Schools Chancellor Joel Klein, in unveiling the new program, said that the original plan, which would have tested children every four to six weeks, was flawed in that the tests were too infrequent to properly evaluate progress. Moreover, the Chancellor said that there were inadequate incentives under the old plan for children to perform well on the tests.
Under the new program, the Chancellor said, no aspect of the school day will be untested. Students will have to perform “up to standards” to earn such privileges as recess, lunch and bathroom breaks. For example, computer terminals, hooked into the ARIS mainframes, will be placed along cafeteria lines, and students will have to pass a computerized “pop quiz” in order to get their food.

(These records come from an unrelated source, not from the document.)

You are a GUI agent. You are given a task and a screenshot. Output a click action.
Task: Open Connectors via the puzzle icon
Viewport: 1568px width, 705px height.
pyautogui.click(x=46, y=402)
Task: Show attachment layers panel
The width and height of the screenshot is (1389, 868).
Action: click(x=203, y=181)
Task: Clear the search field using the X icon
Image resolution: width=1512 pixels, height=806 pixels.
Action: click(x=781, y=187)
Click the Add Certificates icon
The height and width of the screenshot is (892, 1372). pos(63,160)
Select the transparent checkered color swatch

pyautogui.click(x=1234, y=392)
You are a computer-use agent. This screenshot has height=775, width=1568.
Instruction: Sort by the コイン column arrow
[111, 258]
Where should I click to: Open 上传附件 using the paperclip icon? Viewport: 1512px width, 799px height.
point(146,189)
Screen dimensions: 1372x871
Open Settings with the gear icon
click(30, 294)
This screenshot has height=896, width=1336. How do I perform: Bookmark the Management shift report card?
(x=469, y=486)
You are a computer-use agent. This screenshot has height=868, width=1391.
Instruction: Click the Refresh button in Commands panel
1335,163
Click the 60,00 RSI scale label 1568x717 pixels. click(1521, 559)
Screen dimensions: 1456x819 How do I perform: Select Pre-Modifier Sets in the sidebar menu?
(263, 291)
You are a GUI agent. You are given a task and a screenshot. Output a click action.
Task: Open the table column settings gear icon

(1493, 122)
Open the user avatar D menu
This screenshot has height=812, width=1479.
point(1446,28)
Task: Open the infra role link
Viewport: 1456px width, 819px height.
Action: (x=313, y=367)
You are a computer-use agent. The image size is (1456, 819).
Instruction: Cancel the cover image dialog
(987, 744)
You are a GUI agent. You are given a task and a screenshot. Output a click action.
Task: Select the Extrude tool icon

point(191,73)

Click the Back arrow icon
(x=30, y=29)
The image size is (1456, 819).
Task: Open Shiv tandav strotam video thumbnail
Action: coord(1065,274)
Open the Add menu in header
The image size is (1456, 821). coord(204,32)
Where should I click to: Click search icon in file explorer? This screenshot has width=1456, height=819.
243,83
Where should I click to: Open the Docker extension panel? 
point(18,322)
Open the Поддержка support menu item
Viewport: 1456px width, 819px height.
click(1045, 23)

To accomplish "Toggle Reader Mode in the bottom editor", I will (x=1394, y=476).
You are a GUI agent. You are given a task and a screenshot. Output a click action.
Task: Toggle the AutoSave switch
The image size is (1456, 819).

The Chancellor offered assurances that all such tests would be tailored to each child’s grade level, so that no children would lose their lunch due to an unfair question. The questions, he said, will also be appropriate to the reward. A student might, for example, have to answer a question about “Brownie the Cow” in order to get a container of milk.
Testing terminals would also be located in schoolyards and bathroom stalls, among other places. Data gleaned from all of these sources will be processed by ARIS, and used to develop a comprehensive, minute by minute picture of each school’s progress, on which the principal’s job security will hinge.
In a related story, the Chancellor told GBN News that the DOE is sensitive to teacher concerns that “differentiated instruction”, driven by the expanded assessments, could lead to difficulty in juggling multiple demands. In response, he said, the DOE is implementing a program by which a clown will be placed in each classroom to mentor teachers in the art of juggling. Mr. Klein dismissed criticism that there are already too many clowns at the DOE, and he said that the new initiative will dispel “once and for all” the notion that increased testing is driving the arts out of the classroom.